Each of the new mayors is responding differently to these imperatives. No great surprise there. Each faces a different set of conditions, opportunities and challenges. Again, it should come as no surprise to anyone that Andy Burnham has raced out of the starting blocks in Greater Manchester. He’s a media-savvy former Cabinet Minister with an established political team, and an even longer established polity in Greater Manchester with an unrivalled institutional settlement (though the Tees Valley set up isn’t bad either).
Andy Street in the West Midlands has seized the initiative too. If he can cohere and drive the West Midlands in the way he wants long term, it can leverage its untapped potential (which is probably bigger than in Greater Manchester) to be the really big win for the new mayoralties and for the mayoral experiment for the UK. Street is also the principal conduit to the Conservative Party, a role he needs to use both for the benefit of the West Midlands and the cities more generally, paving the way for more devolution.
The role as conduit to Her Majesty’s Loyal Opposition must surely fall to Steve Rotheram, the former parliamentary private secretary to Jeremy Corbyn, in Liverpool City Region. He needs to play a part in focusing the attention of the opposition on the potential of the mayoralties to do more of the work to deliver economic heat and light to the hard-pressed urban communities of Brexit Britain. But Mayor Rotheram, like his counterparts in Cambridge and Peterborough and West of England, has more pressing work to do at home too: holding a mirror up to the place and brokering what is in many respects a new (and to a degree contested) sense of what it is to be a metro city region.
So the mayors and their mayoralties have their work cut out. They have limited powers and budgets and work to do locally and nationally. Their task has been helped by the recent Industrial Strategy.
But there is much, much more the Government could do by calling on the mayoralties (including their constituent local authorities) to deliver on the big issues: housing, deprivation and productivity.

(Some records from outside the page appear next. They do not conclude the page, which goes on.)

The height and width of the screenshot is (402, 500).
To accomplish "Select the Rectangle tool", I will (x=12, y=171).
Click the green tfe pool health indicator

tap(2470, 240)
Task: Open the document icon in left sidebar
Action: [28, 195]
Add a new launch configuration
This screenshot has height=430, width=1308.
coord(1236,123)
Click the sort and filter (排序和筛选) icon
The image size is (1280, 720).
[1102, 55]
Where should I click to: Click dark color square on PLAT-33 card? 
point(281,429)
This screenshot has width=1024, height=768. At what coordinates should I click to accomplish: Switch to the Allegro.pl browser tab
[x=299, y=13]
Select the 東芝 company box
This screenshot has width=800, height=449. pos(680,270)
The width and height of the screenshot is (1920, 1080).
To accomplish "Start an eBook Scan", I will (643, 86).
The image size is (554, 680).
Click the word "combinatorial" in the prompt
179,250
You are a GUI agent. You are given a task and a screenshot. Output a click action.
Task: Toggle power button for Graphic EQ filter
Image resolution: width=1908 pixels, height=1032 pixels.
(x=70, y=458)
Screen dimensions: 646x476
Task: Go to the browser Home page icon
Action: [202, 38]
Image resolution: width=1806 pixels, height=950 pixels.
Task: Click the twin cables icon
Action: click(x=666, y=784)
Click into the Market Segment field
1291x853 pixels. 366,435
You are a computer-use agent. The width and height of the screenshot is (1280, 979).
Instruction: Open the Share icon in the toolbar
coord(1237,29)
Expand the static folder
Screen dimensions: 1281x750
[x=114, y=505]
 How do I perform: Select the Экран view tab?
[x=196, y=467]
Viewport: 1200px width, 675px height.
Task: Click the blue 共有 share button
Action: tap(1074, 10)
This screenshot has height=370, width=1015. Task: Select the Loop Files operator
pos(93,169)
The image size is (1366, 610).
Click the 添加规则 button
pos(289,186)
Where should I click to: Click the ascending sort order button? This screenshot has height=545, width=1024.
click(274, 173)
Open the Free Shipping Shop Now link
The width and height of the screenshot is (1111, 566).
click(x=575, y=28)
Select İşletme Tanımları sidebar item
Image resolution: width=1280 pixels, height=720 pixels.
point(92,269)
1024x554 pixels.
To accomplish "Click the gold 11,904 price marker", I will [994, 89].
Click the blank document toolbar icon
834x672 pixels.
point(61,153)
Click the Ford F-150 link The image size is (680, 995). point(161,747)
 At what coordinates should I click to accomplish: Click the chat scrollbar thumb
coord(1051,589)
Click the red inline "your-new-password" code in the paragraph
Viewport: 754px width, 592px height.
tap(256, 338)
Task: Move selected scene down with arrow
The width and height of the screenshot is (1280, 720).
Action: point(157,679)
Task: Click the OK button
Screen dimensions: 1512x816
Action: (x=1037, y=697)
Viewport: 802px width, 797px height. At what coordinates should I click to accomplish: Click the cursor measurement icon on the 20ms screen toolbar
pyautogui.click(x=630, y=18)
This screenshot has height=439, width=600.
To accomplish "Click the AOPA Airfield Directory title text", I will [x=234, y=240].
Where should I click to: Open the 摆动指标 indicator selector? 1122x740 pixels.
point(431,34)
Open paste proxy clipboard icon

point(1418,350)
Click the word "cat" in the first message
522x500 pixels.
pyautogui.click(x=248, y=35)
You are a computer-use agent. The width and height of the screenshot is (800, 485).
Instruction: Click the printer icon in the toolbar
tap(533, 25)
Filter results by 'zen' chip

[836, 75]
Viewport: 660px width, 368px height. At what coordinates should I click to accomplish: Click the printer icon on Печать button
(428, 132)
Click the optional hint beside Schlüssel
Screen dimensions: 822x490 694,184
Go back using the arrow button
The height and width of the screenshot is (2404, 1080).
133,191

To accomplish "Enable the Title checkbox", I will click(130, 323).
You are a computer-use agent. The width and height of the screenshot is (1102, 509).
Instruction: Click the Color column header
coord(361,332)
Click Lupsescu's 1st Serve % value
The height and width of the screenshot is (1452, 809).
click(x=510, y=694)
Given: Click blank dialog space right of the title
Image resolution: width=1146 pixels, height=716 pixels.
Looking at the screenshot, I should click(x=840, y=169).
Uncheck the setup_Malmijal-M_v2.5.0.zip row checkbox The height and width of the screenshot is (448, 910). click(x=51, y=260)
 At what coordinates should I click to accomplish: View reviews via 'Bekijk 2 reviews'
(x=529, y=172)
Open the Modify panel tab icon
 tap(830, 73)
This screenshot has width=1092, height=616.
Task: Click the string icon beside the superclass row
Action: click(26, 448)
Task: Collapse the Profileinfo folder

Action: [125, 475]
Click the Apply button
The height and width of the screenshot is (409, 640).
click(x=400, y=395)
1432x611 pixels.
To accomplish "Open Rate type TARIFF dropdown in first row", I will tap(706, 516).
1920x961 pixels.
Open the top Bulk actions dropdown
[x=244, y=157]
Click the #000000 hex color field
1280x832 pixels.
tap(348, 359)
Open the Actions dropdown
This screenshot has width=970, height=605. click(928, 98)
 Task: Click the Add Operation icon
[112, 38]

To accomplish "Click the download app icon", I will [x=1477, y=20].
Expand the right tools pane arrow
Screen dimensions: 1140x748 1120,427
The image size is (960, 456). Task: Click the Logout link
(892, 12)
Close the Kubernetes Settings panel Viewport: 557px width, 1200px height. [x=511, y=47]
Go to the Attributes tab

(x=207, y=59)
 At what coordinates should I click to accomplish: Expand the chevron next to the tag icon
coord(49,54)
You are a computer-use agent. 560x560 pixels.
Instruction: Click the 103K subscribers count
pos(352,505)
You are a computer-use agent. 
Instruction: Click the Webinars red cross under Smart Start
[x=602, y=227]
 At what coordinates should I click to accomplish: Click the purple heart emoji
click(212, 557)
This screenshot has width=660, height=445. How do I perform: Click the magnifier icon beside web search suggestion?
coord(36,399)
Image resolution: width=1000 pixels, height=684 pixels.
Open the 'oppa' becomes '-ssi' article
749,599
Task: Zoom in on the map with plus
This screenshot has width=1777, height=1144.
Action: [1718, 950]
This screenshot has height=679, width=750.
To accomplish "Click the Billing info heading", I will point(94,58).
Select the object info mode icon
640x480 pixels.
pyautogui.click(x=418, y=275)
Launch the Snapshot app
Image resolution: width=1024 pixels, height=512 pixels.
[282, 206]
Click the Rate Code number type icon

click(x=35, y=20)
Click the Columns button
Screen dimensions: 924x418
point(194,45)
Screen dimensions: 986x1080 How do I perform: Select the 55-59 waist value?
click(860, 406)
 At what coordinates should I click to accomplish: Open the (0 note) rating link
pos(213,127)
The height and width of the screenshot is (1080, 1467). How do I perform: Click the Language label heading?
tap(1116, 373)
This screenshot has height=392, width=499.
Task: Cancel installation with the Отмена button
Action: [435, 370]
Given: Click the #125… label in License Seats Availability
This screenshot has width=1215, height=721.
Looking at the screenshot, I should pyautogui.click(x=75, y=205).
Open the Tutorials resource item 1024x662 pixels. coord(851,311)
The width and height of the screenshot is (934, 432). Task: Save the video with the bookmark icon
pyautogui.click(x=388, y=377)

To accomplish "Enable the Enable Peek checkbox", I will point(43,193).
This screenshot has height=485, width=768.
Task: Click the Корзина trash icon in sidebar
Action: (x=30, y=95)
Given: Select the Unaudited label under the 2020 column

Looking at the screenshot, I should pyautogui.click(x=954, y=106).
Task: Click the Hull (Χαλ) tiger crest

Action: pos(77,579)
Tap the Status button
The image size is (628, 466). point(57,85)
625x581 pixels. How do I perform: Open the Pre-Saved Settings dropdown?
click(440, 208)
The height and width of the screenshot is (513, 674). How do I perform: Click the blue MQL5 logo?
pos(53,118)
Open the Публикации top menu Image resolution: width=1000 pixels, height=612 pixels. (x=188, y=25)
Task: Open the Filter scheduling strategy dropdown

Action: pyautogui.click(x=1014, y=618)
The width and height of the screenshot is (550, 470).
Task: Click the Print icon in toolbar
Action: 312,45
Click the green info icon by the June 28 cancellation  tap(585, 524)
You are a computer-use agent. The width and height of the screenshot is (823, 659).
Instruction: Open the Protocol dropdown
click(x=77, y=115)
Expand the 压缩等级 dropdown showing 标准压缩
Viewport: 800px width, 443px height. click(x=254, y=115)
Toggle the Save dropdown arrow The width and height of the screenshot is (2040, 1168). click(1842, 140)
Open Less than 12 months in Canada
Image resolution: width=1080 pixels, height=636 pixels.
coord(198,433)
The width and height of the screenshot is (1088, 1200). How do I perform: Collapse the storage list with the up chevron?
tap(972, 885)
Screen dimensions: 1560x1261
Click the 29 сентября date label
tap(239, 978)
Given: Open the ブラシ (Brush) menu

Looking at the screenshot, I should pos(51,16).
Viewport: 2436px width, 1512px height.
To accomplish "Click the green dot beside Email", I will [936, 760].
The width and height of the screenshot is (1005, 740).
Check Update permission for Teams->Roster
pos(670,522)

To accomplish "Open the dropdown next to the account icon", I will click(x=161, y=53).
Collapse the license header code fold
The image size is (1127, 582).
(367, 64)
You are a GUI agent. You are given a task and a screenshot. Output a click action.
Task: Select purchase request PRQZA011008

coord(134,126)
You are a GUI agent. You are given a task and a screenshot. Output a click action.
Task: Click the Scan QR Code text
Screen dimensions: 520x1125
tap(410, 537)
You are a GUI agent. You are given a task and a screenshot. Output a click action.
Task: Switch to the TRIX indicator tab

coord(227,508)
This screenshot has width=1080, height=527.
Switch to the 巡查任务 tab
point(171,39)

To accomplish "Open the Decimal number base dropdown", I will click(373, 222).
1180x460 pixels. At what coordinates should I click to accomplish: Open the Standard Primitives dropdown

This would take the form of more frequent, consistent and voluble support, more devolution and the financial freedom to find new ways of tackling old problems. Locally and nationally there is a question too many people in positions of importance have still to answer at this point in time. Do they and do we really want the mayoral system to deliver? If so, more local and national political leaders, ministers and their officials need to get off the fence and give the new mayoralties the chance to fulfil the role they were set up to deliver.